— Présentation de l'exercice —
Poursuivez l'article sur le documentaire Crayon au poing à partir de sa dernière phrase.

— Extrait fourni —

┄┄┄┄┄┄

Crayon au poing raconte la bande dessinée contestataire arabe

Dix ans après le début des Printemps arabes, ce documentaire explore la BD arabe et féminine

Les deux réalisatrices ont rencontré à domicile Lena Merhej à Beyrouth, Deena Mohamed au Caire, Zainab Fasiki à Casablanca et Nadia Khiari, alias Willis from Tunis, dont les dessins et les mots portent haut les revendications de liberté et de justice des Printemps arabes. Avec chacune leur style, ces quatre femmes donnent à voir le quotidien de leur pays.

Une géante surveille la ville et lutte contre les violences faites aux femmes - dessin de Zainab Fasiki - D.R.

C’est un documentaire fort et original que signent les deux réalisatrices indépendantes, Lizzie Treu et Eloïse Fagard. La première avait co-réalisé le documentaire d’investigation Radar, la machine à cash, une coproduction Reflets et du collectif Extra Muros, dont elles sont membres toutes les deux.

┄┄┄┄┄┄

— Données à analyser —
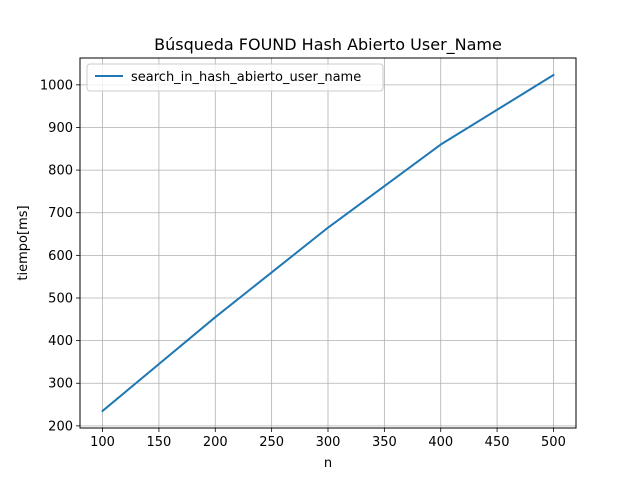 This screenshot has height=484, width=640. I want to click on legend-label: search_in_hash_abierto_user_name, so click(246, 78).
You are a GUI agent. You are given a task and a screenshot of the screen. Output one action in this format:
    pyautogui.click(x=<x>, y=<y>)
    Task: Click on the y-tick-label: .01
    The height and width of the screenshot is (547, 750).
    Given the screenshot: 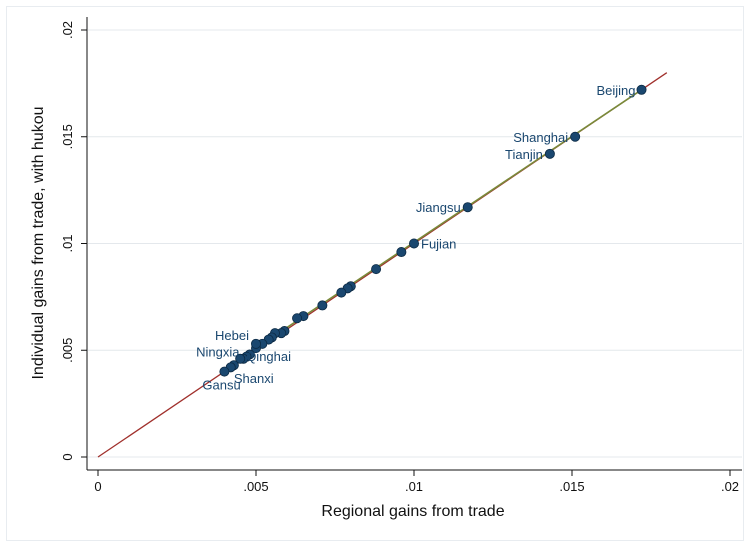 What is the action you would take?
    pyautogui.click(x=68, y=243)
    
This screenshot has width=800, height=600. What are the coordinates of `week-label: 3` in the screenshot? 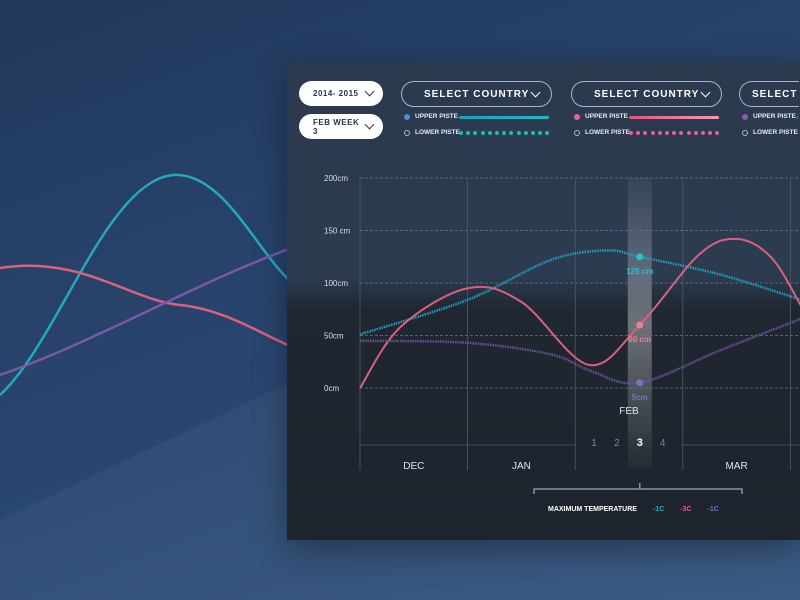 It's located at (640, 443).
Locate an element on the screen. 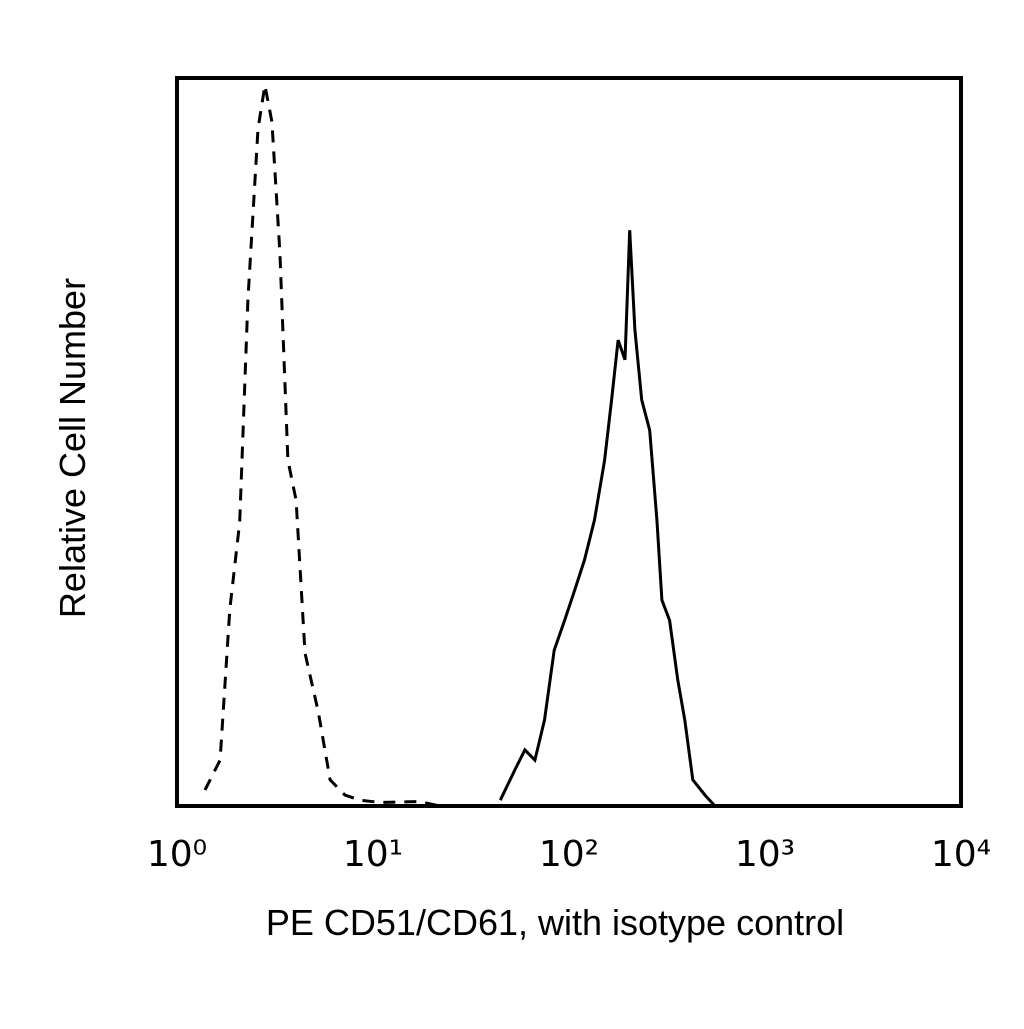  y-axis-label: Relative Cell Number is located at coordinates (72, 448).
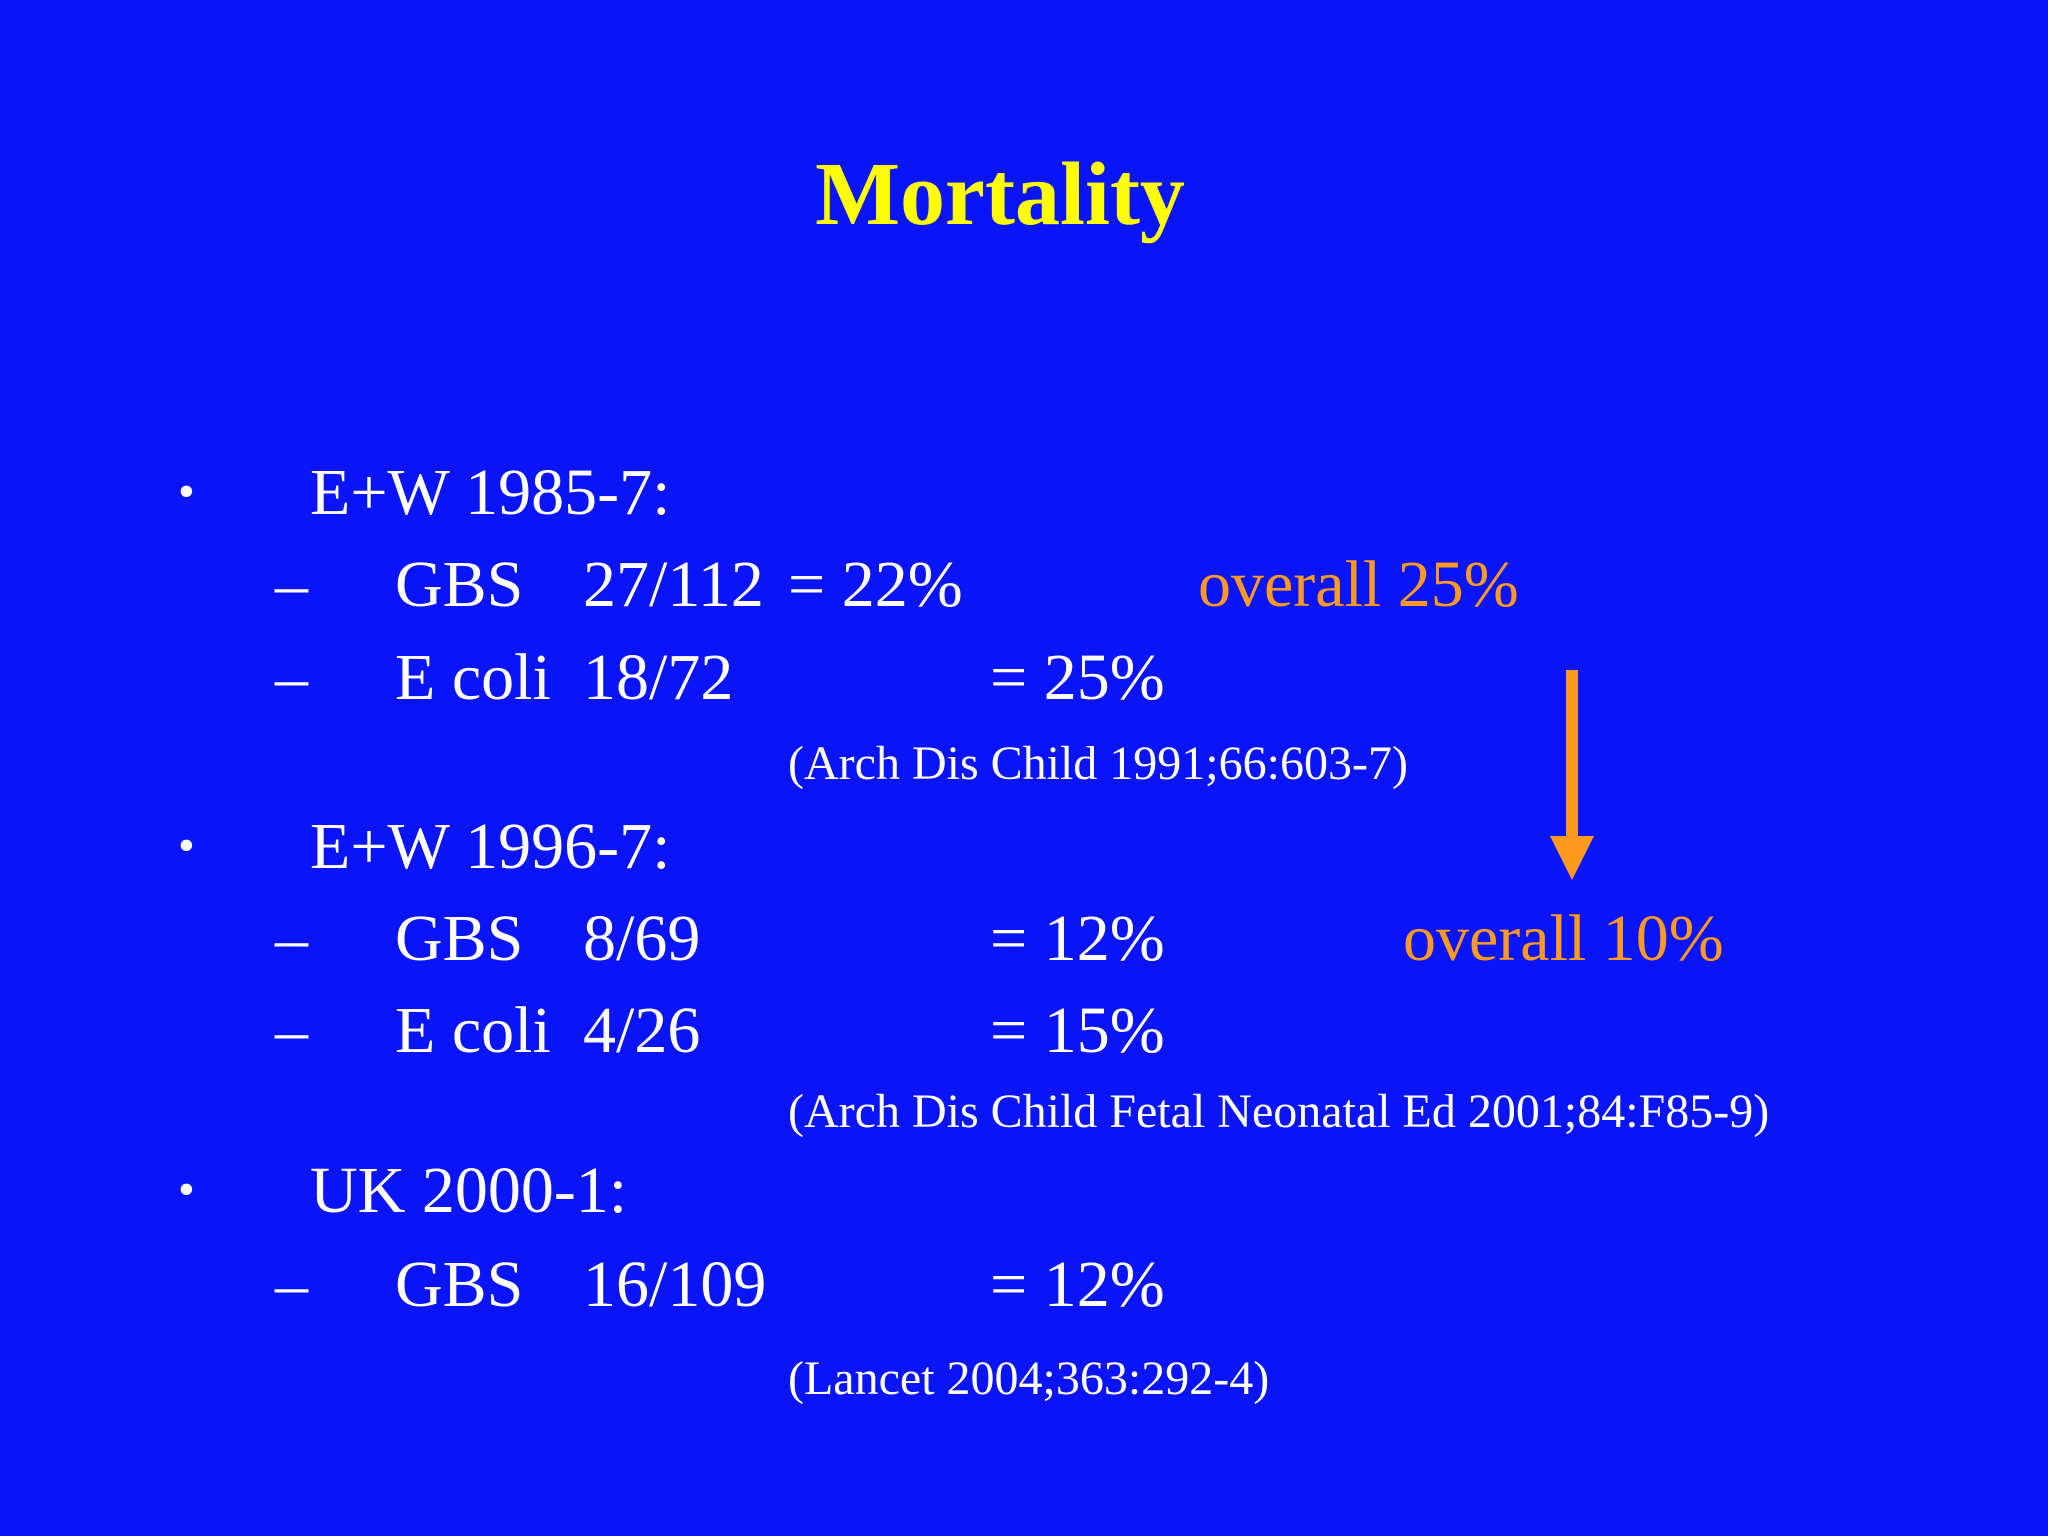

┄┄┄┄┄┄

— Exercice corrigé —
Dix ans après le début des Printemps arabes, les deux journalistes ont mené une exploration de la BD arabe et féminine à travers les rencontres croisées de quatre autrices engagées. Venant du Liban, de la Tunisie, du Maroc, ou encore d’Égypte, elles ont toutes choisi la BD comme moyen d’expression pour se faire entendre. « Nous avons voulu montrer la nouvelle scène de la BD arabe, raconte Eloïse Fagard. Et nous nous sommes rendu compte qu’il y avait beaucoup de femmes dans cette nouvelle vague née un peu avant les révolutions. Donc nous avons voulu nous intéresser à elles. »

Les deux réalisatrices ont rencontré Lena Merhej à Beyrouth, Deena Mohamed au Caire, Zainab Fasiki à Casablanca et Nadia Khiari, alias Willis from Tunis, dont les dessins et les mots portent haut les revendications de liberté et de justice des Printemps arabes.

La révolution fut une naissance

« Un moyen de s'exprimer à portée de main », dit Lena Merhej pour expliquer pourquoi, dans la jeune BD arabe, les femmes sont si présentes. « Moi, je suis très enragée », ajoute avec douceur cette Beyrouthine de mère allemande et de père libanais, qui avait 13 ans quand la guerre civile a pris fin, et qui retrouve dans « le champ de bataille » qu'est sa ville dévastée depuis les explosions au port, le 4 août 2020, les cauchemars de son enfance. Si la thawra, la révolution qui, à l'automne 2019, a soulevé le peuple libanais, neuf ans après le début des Printemps arabes, ne cesse de l'inspirer, elle a aussi minutieusement dessiné le Beyrouth d'avant la catastrophe pour se « réapproprier » sa mémoire.

Pour sa contemporaine Nadia Khiari, créatrice de Willis from Tunis, chat malicieux et révolutionnaire devenu une star de la contestation et apparu sur Internet dès la levée de la censure par un président Ben Ali aux abois, en janvier 2011, la révolution fut une « naissance ».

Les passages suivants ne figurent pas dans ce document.